What we set out to test

Vibe marketing — using natural language prompts to generate complete marketing assets rather than building them manually — has been discussed in tech circles for a while. In May 2026 it crossed into mainstream business coverage, with multiple marketing publications treating it as a default working style for small teams and solo operators.

We wanted to know whether it actually works as a full content production workflow. Not a single blog post or a batch of social captions. A real 30-day content operation: weekly blog publishing, daily social posts across two platforms, newsletter copy, and engagement targets. All driven primarily by conversational prompting with an AI assistant.

📋 Experiment Setup

Duration: 30 days. Output targets: 3 blog articles/week · 2 social posts/day/platform · 1 weekly newsletter. AI tool: Claude (claude.ai). Human review time: 15–25 minutes per article, 5 minutes per social batch.

The numbers

12
Articles published
112
Social posts queued
4
Weekly newsletters sent
~6hrs
Total active time/week

A single blog article from brief to published HTML took approximately 60–75 minutes total — of which roughly 20 minutes was human, 40–55 minutes was AI generating while other tasks were handled. That’s the number that matters.

What worked better than expected

Consistency was the biggest win. Maintaining a consistent brand voice across 12 articles written in separate AI sessions was better than expected. With a clear voice document and specific instructions, the output stayed recognisably BuzzRiding across the month.

Repurposing was nearly instant. Taking a finished article and prompting for social posts, newsletter teaser, and engagement comments took under 10 minutes. Manually, that work takes 45–60 minutes. For a content operation running 3 articles per week, this alone saves roughly 2.5 hours per week.

SEO structure was reliable. H2 hierarchy, FAQ sections, meta descriptions, internal linking — all produced correctly on first pass. No SEO specialist required.

What failed or underperformed

Article openings required consistent rework. Every single intro needed a human rewrite. AI-generated openings are structurally correct but recognisably formulaic.

Social post personality was the hardest problem. The BuzzRiding voice on X and Bluesky requires a specific kind of practitioner bluntness. AI output trends toward agreeable and slightly generic. We rewrote approximately 30% of queued posts before scheduling.

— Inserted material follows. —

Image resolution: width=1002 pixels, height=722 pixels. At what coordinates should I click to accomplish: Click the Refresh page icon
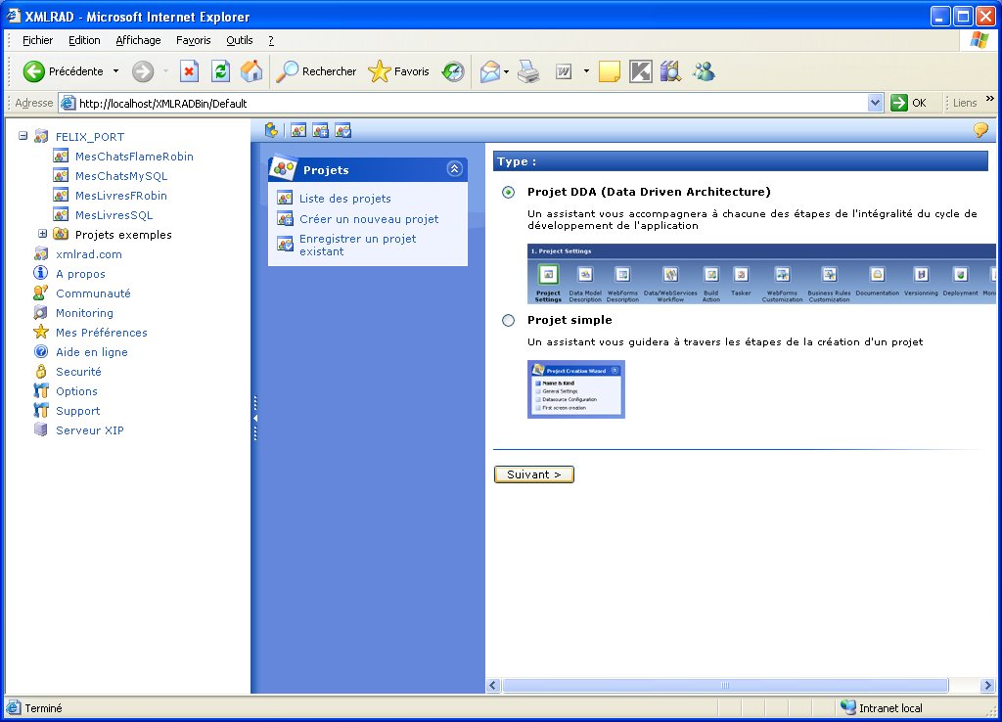coord(221,71)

Data fabrication required vigilance. Every article required at least one round of live search to verify or replace data points. In a high-volume workflow this becomes a consistent time cost that the “just prompt and publish” framing ignores.

The one thing we’d change

Invest more in the brief, not the output. The gap between a generic prompt and a detailed brief is enormous. Articles produced from a 10-minute brief took 5 minutes to review. Articles produced from a 2-minute prompt took 25 minutes to review and often needed structural rewrites. The counterintuitive lesson: the faster you want the output, the more time you should spend on the input.

Related reads: I Used AI to Write a Month of Blog Posts · How to Use ChatGPT for Content Marketing

Frequently Asked Questions

What is vibe marketing exactly?
Vibe marketing is a working style where you use natural language prompts in an ongoing conversation with an AI tool to generate complete marketing assets. The key distinction from one-shot AI prompting is the conversational, iterative nature: you direct, review, refine, and redirect rather than prompting once and publishing.
How much does a vibe marketing workflow actually cost?
The BuzzRiding workflow uses Claude Pro (~$20/month) plus Buffer for social scheduling (free tier). Total: approximately $20–40/month. That produces the equivalent of what a human content assistant working 15–20 hours per week would produce — which at market rates costs $600–1,200/month.
What’s the biggest mistake people make with vibe marketing?
Treating it as a zero-effort solution rather than a high-leverage one. The teams that get poor results are those that spend no time on the brief and all their time trying to salvage the output. The effort shifts, not disappears.